## What you need to do
1. Answer these questions about the thread about the old man on the Colnago:
(a) What color are his cycling clothes, according to the first post?
(b) Which two places does the second post give as the farthest east and farthest west it has seen him?
(c) Which road was the poster of the third post going up when they saw him last week?
2. Pick up the thread about the old man on the Colnago after its last sentence and continue it.

## Passage
◆ ◆ ◆
# The Old Man on the Colnago



## Mapei (Feb 3, 2004)

Does anybody know anything about the OLD MAN who rides his Colnago through the East San Fernando Valley - along Forest Lawn Drive and then up Cahuenga to Mulholland? If the weather is decent, chances are better than fifty-fifty I'll see the guy, slowly but surely pedalling along, slumped over his bars, in his baggy gray cycling clothes. He never acknowledges my greetings. He never looks anywhere but straight ahead. He's skinny as a rail. I really don't want to disturb his reverie by bugging him about who he is and how old he is. But I'm still curious.


----------



## paa (Jan 27, 2004)

I know exactly who you're referring to...oh that cadence makes me cringe. And he ALWAYS comes from the opposite way...I've never ever passed him up somewhere. Some say he rode the Tour back in the day...Some say he's an apparition, you did mention Forest Lawn didn't you? Think about it, he never says anything nor does he ever acknowledge you. Just a timeless fixture gobbling up miles on our roads. I've seen him as far east as Glendora and as far west as Santa Monica. Draw up you own conclusion.


----------



## il sogno (Jul 15, 2002)

*I've Been Seeing Him Since '85*

I used to see him in the mid-eighties. Crawling up Mulholland on the same mettalic blue steel framed Colnago. I waved at him a couple of times but he never acknowledged me. I just saw him last week. I was going up the Griffith Park Observatory road having just turned onto it from Trash Truck road. He was coming down, slowly and carefully weaving through the switchbacks. He winced as his Campy Record gears crunched a bit when he shifted. I nodded and smiled at him. As usual, he just kept on going down the hill.
◆ ◆ ◆
## Source excerpt

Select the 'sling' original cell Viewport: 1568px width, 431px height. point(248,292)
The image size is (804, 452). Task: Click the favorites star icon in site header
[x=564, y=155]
◆ ◆ ◆
## Exercise results
1.
(a) Gray.
(b) Glendora (east) and Santa Monica (west).
(c) The Griffith Park Observatory road.

2.
----------



## pitboss12 (Mar 16, 2003)

*I just saw him!*

I was driving down Forest Lawn dr. behind Warner Bros. during lunch and saw this really thin guy just inching along. As I passed him I slowed and noticed that he was riding an old school Colnago and I remebered this thread! Just pedaling along toward his personal finish


----------



## mickey-mac (Sep 2, 2000)

*I knew who you were talking about*

before I opened the thread. I first saw him on Sepulveda Pass about 8 years ago. I used to see him weekday mornings near Griffith Park all the time but haven't seen him for at least six months. He has never acknowledged my greetings either. I'm not sure whether he's unfriendly or whether it takes all his energy just to keep the pedals turning. Either way, I have to admire him for plugging away. He may not be the favorite for the Santiago Canyon time trial, but he's doing a hell of a lot better than most people his age.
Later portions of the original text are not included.